DAW companies have historically avoided blame for the content that’s created inside them. And that’s fair. But if they do move more online, and with the onset of generative AI and the ethical minefield it throws up, should DAWs be more aware and proactive of their role when it comes to copyright infringement? BandLab’s Meng Ru Kuok thinks so. “I believe we have a responsibility to support ethical, legal use of content as well as create tools that are created ethically and legally,” he explains. “There’s a responsibility on the DAWs to come together to support the right traceability — we can’t just leave it all to the DSPs [Spotify, et al] to figure out. Everyone has a part to play in supporting the next evolution of this industry.”
Whether the DAW remains the North Star, undeterred as emerging technology disrupts creative tools elsewhere, slowly begins to shift course to future-proof itself for the next 20 years, or is completely redesigned from the ground up, 2023 feels like an inflexion point. The scene is set for a transformation, and the room is divided on how it will play out. “Is the DAW in trouble?” asks pro audio consultant Scott Simon. “I would say the DAW is in a very important maturation phase in its growth.
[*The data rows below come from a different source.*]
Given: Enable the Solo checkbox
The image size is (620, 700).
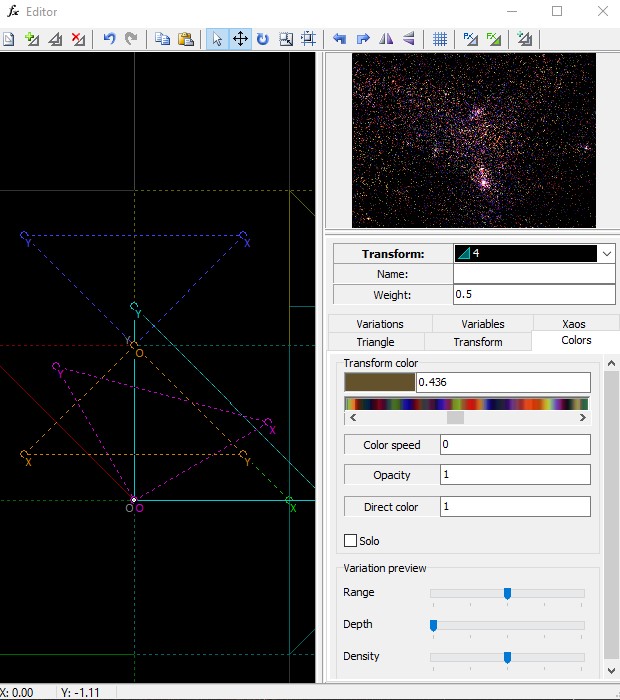Looking at the screenshot, I should [x=350, y=541].
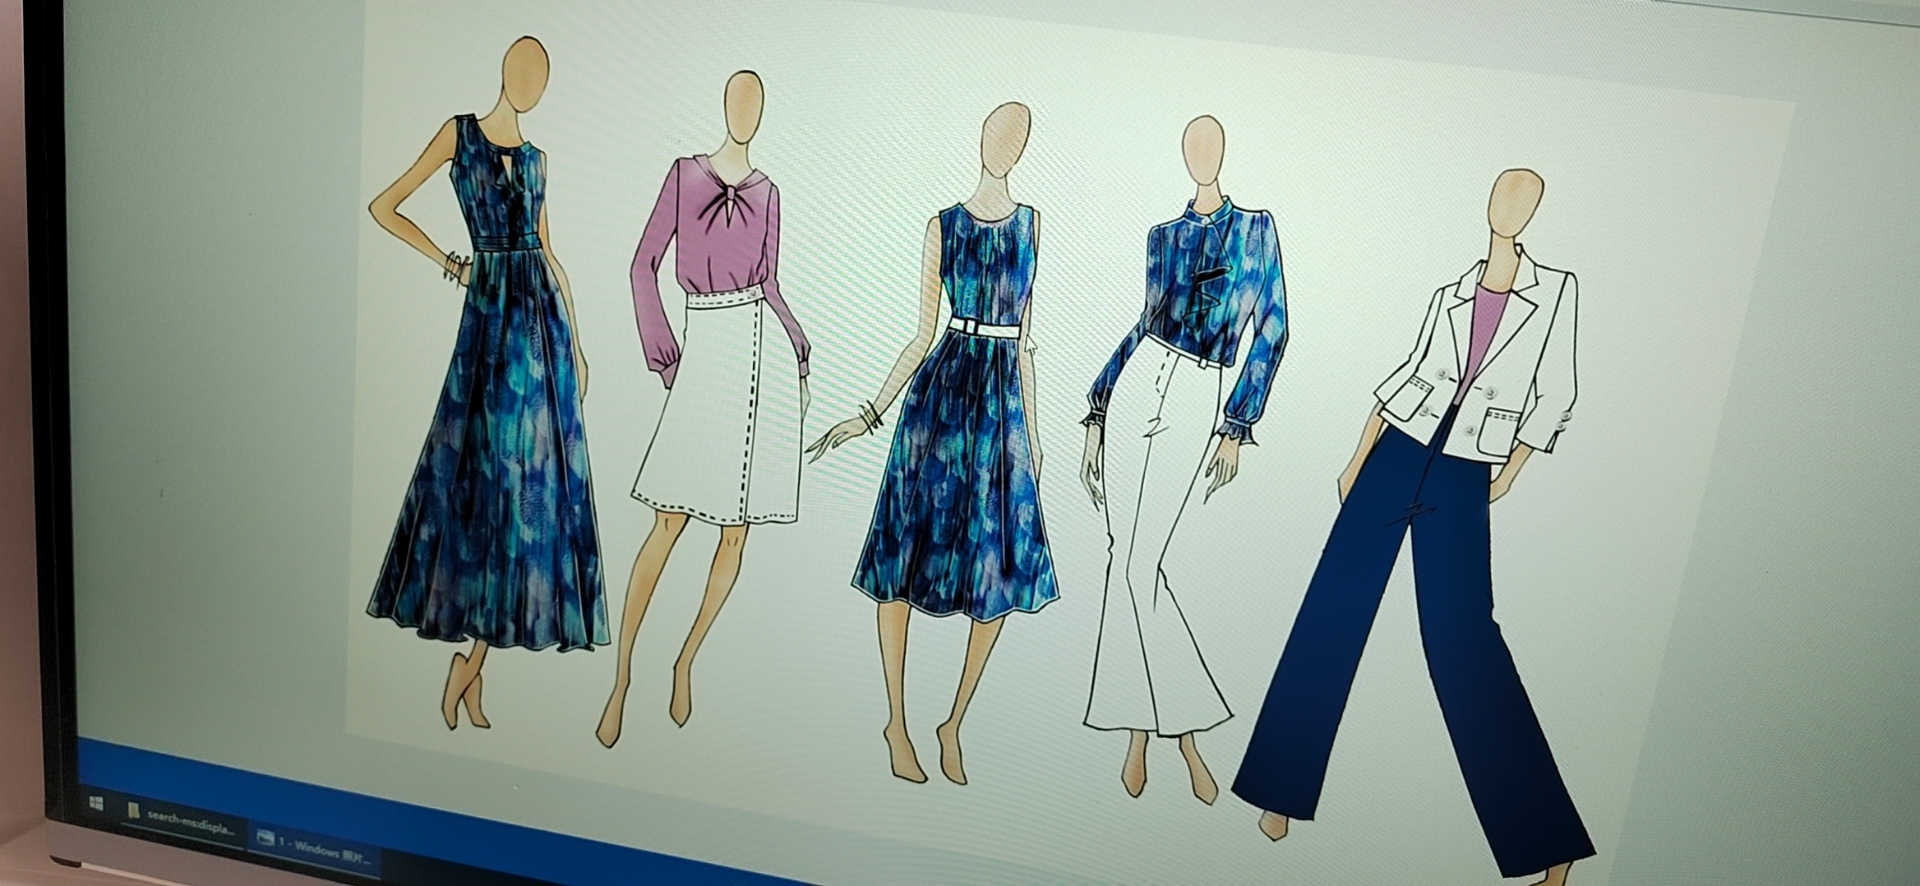The image size is (1920, 886).
Task: Click the white belt on the middle dress
Action: click(x=985, y=327)
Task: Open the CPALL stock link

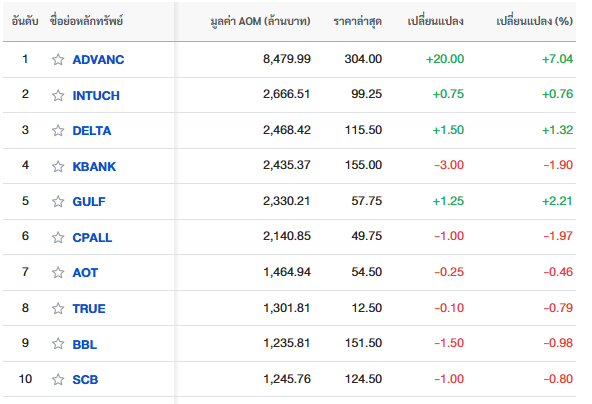Action: [x=92, y=237]
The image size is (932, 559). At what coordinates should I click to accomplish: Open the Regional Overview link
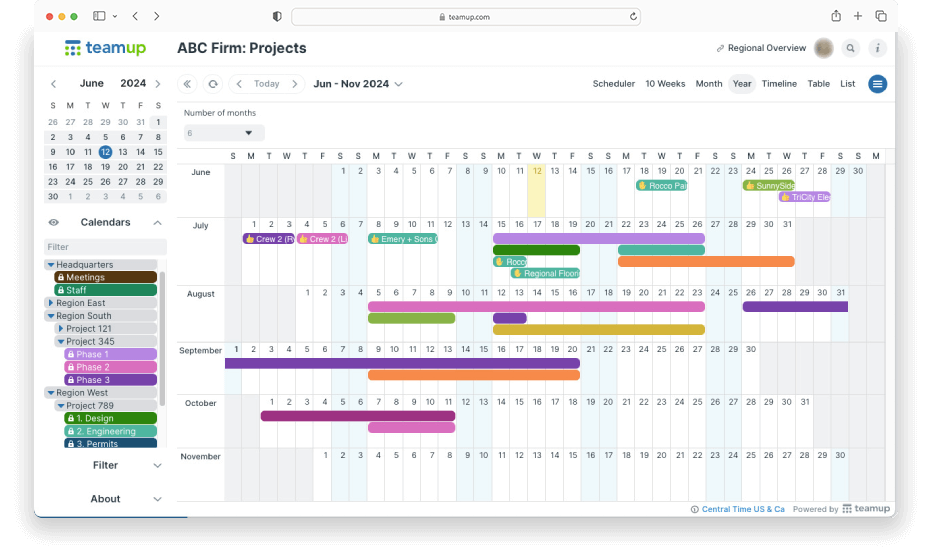[761, 48]
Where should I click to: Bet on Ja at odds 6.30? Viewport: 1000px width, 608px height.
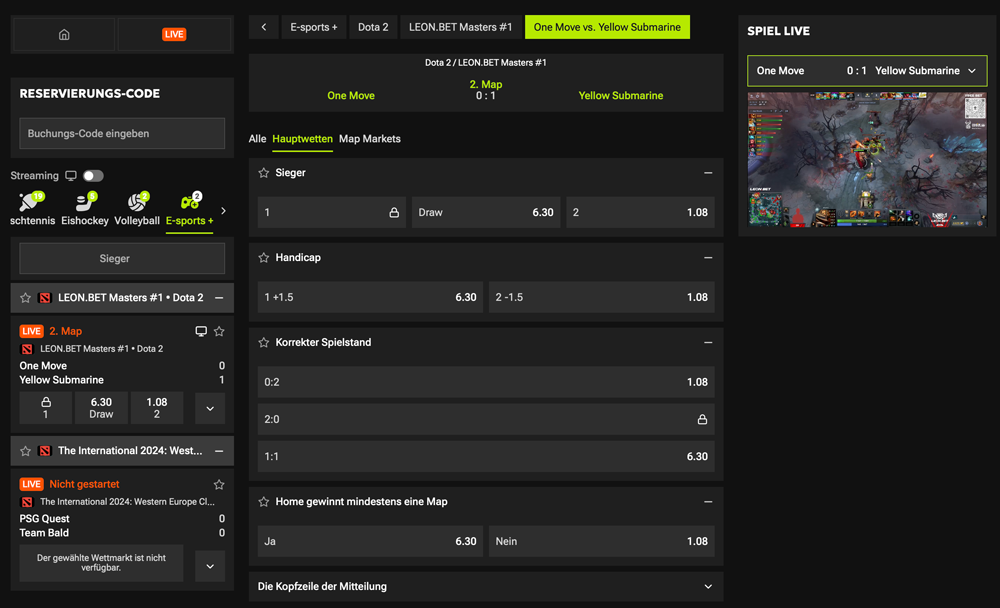369,540
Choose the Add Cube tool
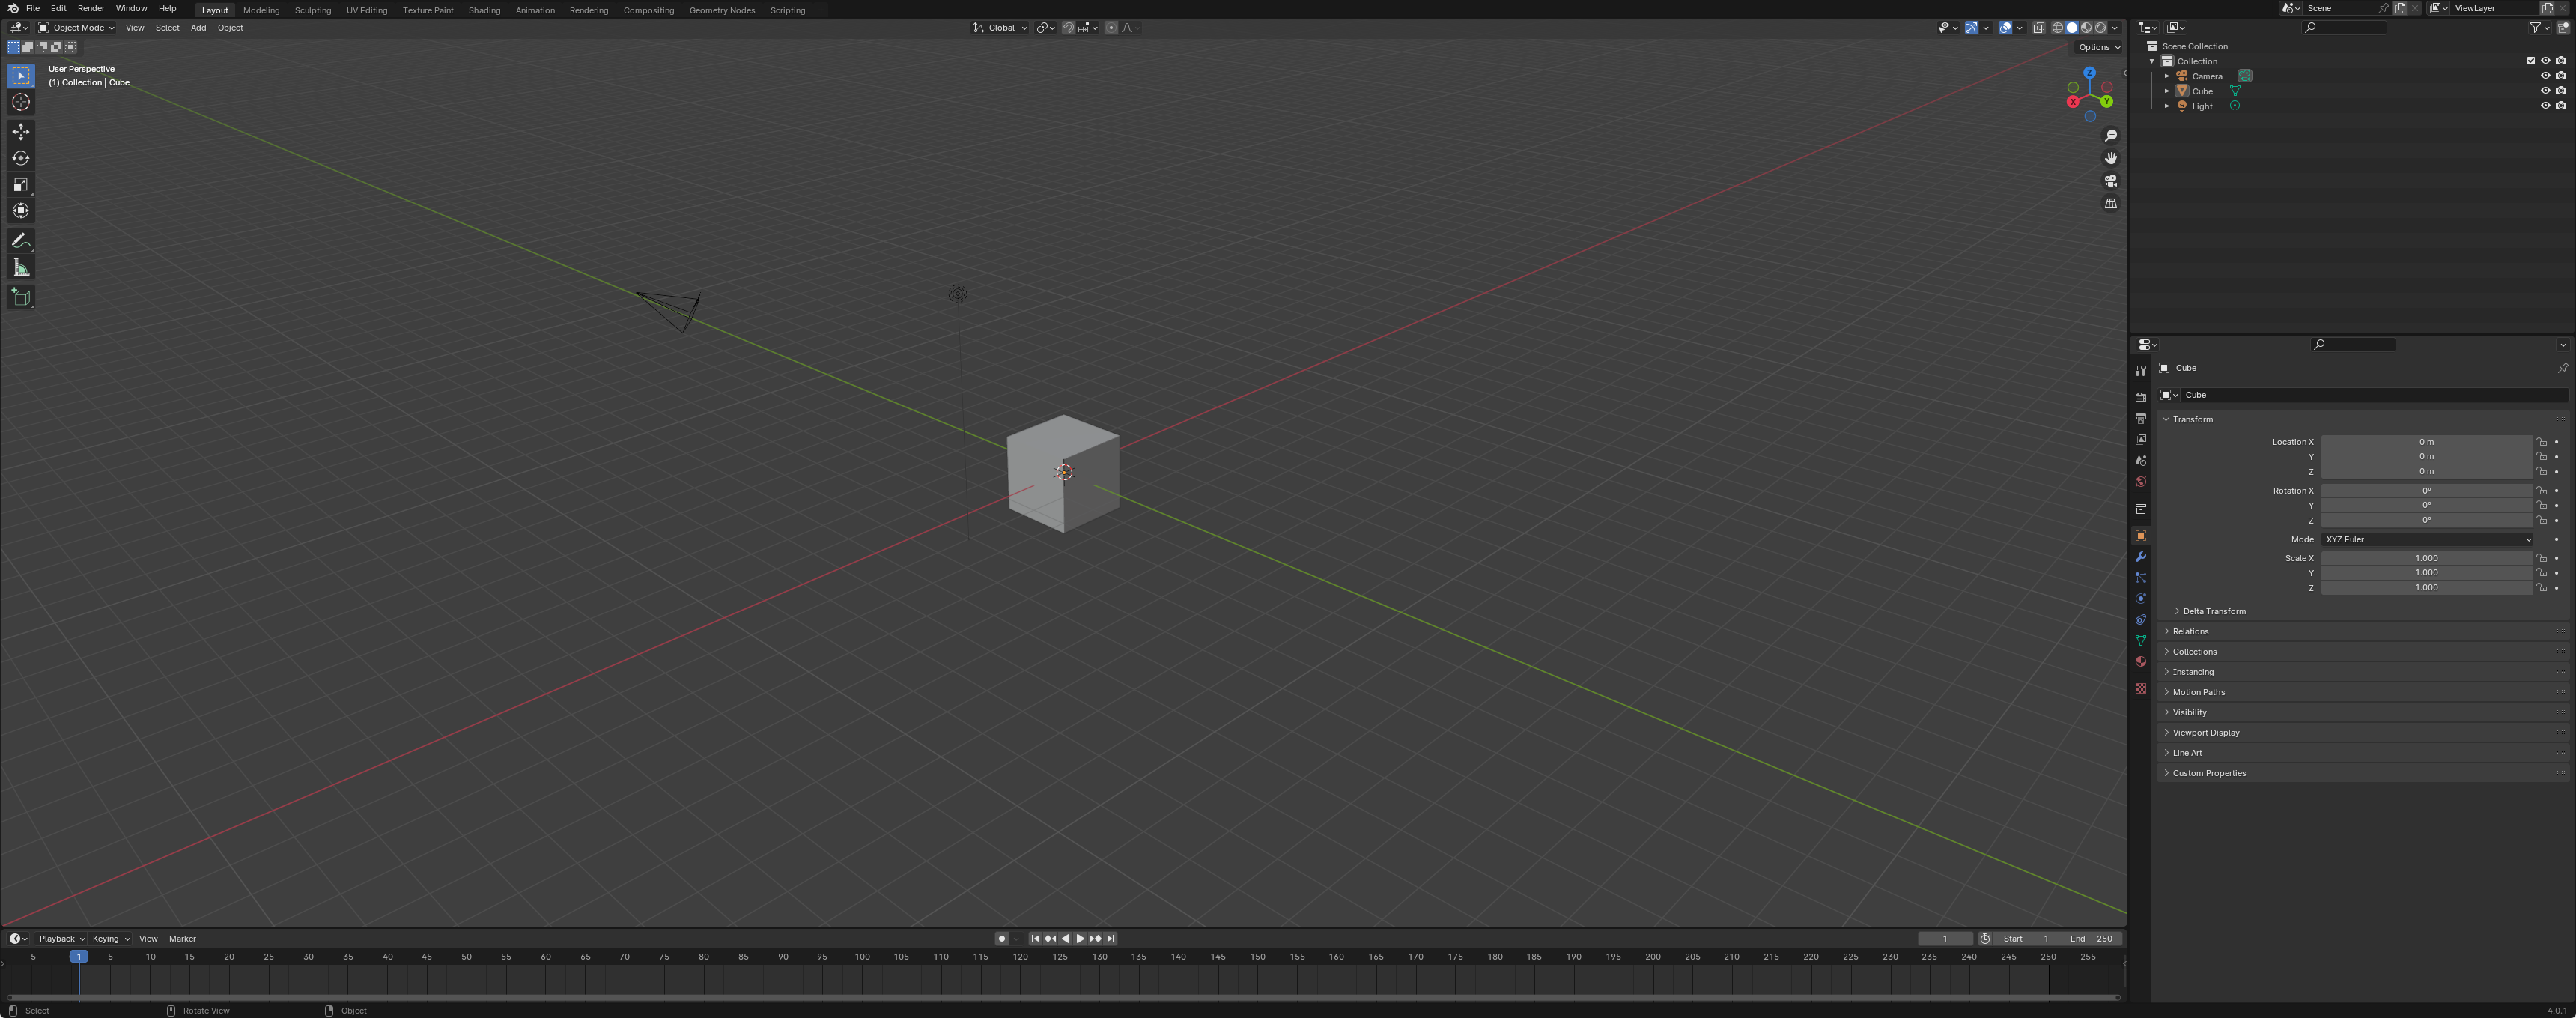The width and height of the screenshot is (2576, 1018). pyautogui.click(x=20, y=297)
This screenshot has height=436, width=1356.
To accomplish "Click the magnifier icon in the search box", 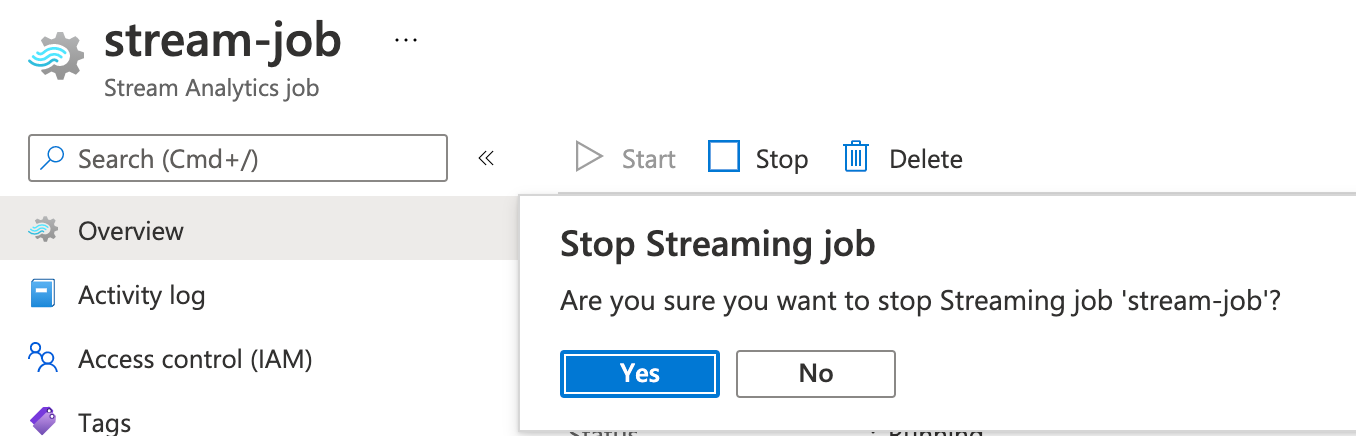I will 53,159.
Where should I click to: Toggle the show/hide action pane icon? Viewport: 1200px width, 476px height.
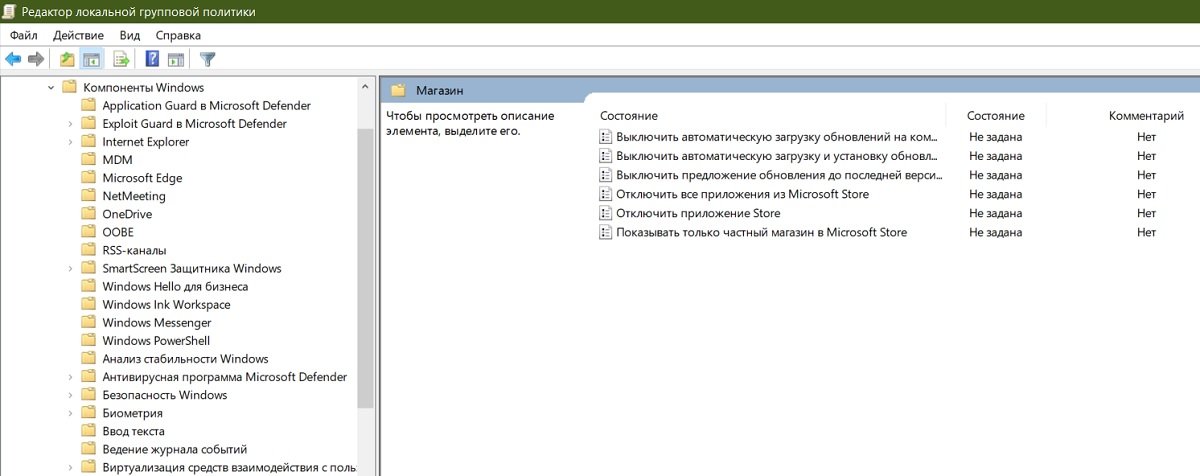point(176,59)
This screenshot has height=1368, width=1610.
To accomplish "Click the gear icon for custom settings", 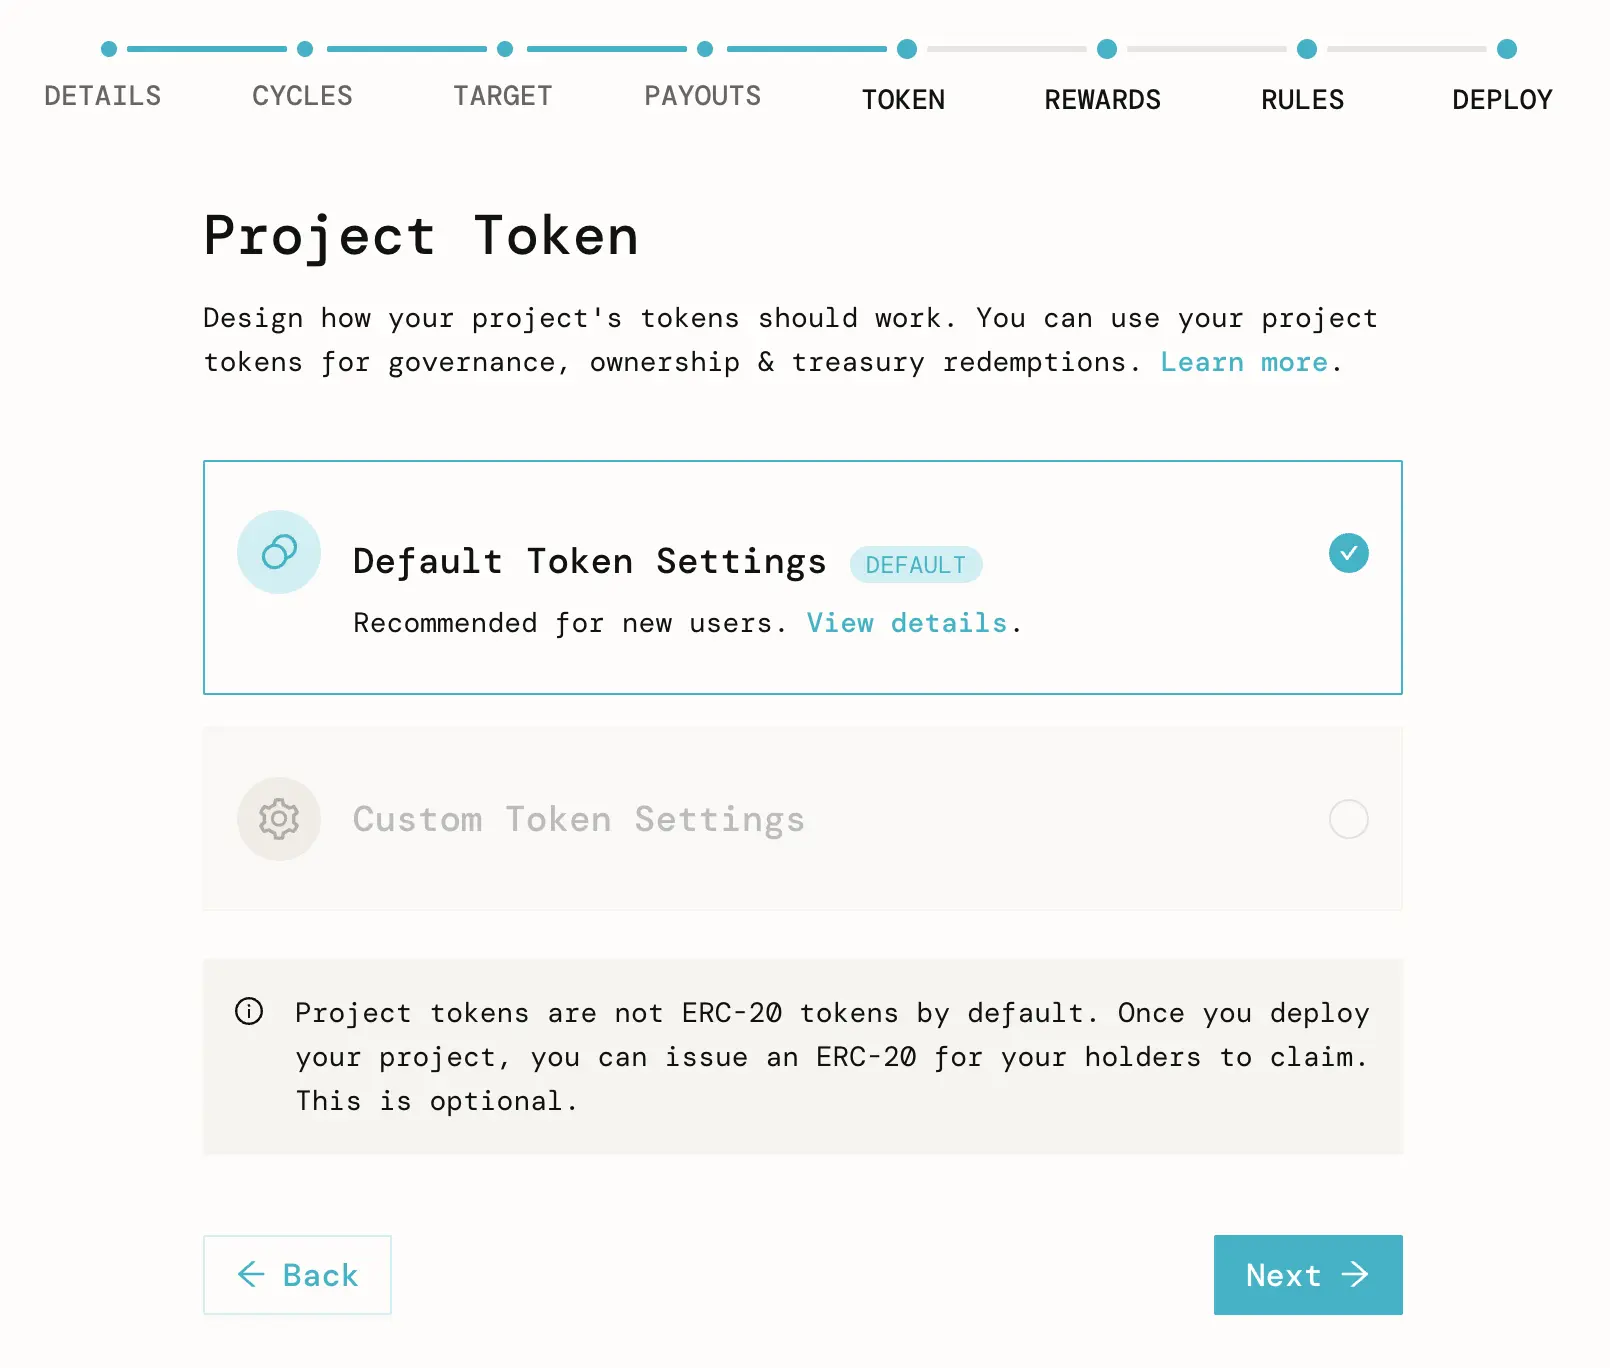I will tap(279, 819).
In a way, I think the traditional DAWs need this kick in the butt to help solidify who they are.”
“The next three to five years promise significant transformations in how music is composed and consumed,” says RoEx’s David Ronan, adding that as AI and machine learning tech advances, DAWs may struggle to keep up. “Current systems may not easily accommodate this innovative, interactive framework. In response, we might see the development of new tools, methods, and software built explicitly for this purpose.”
“This is not a zero-sum game,” adds Endlesss’s Tim Exile. “We’re seeing double-digit growth in the number of people making music every year. That growth is going to be driven by tools that emphasise fun above perfection, but there’ll always be a path of progress. And the DAW is going to be quite a way down that path.”